The finished copy should hold every entry exactly as given, and no pictures.

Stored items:
* * * *

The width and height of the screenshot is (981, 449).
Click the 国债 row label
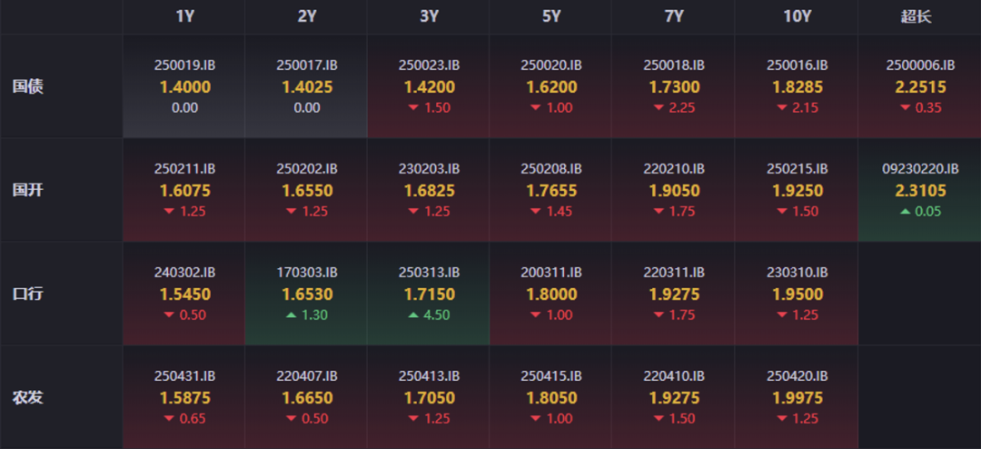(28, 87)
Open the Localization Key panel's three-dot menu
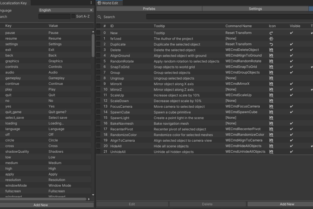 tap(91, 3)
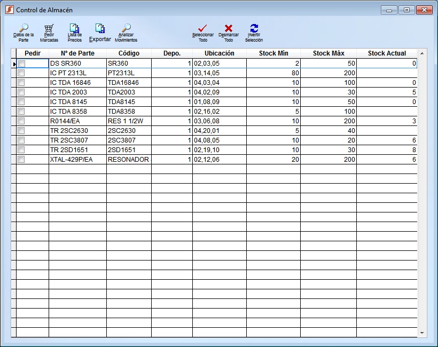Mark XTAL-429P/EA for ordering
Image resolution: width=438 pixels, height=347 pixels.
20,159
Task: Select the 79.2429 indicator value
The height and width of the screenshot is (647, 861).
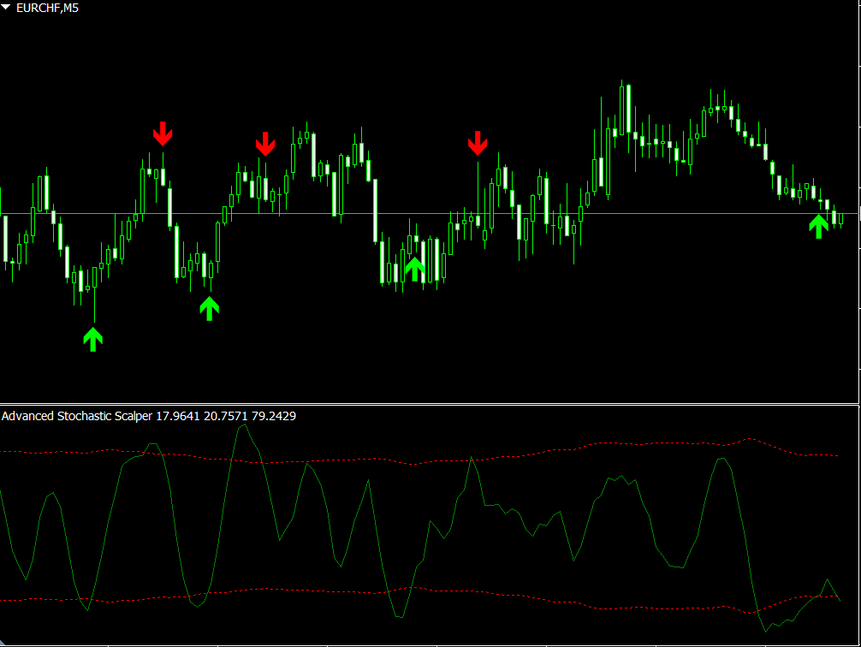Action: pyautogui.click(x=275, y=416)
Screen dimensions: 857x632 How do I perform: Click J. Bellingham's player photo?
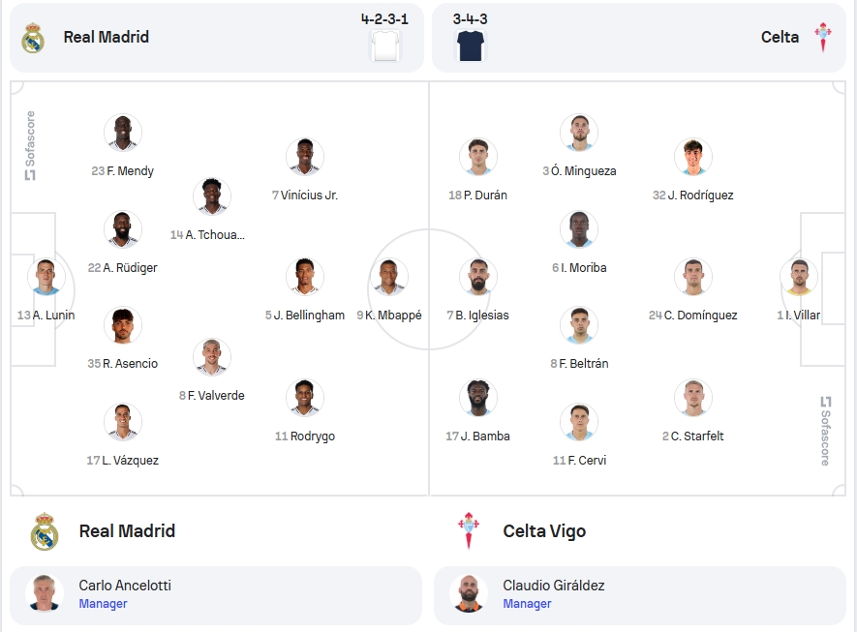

* * * *

■ SOLUTION FOR THIS TASK:
The width and height of the screenshot is (981, 449).
Click the 国债 row label
(28, 87)
Open the Localization Key panel's three-dot menu
 tap(91, 3)
Mark XTAL-429P/EA for ordering
Image resolution: width=438 pixels, height=347 pixels.
20,159
Task: Select the 79.2429 indicator value
The height and width of the screenshot is (647, 861).
Action: pyautogui.click(x=275, y=416)
Screen dimensions: 857x632 How do I perform: Click J. Bellingham's player photo?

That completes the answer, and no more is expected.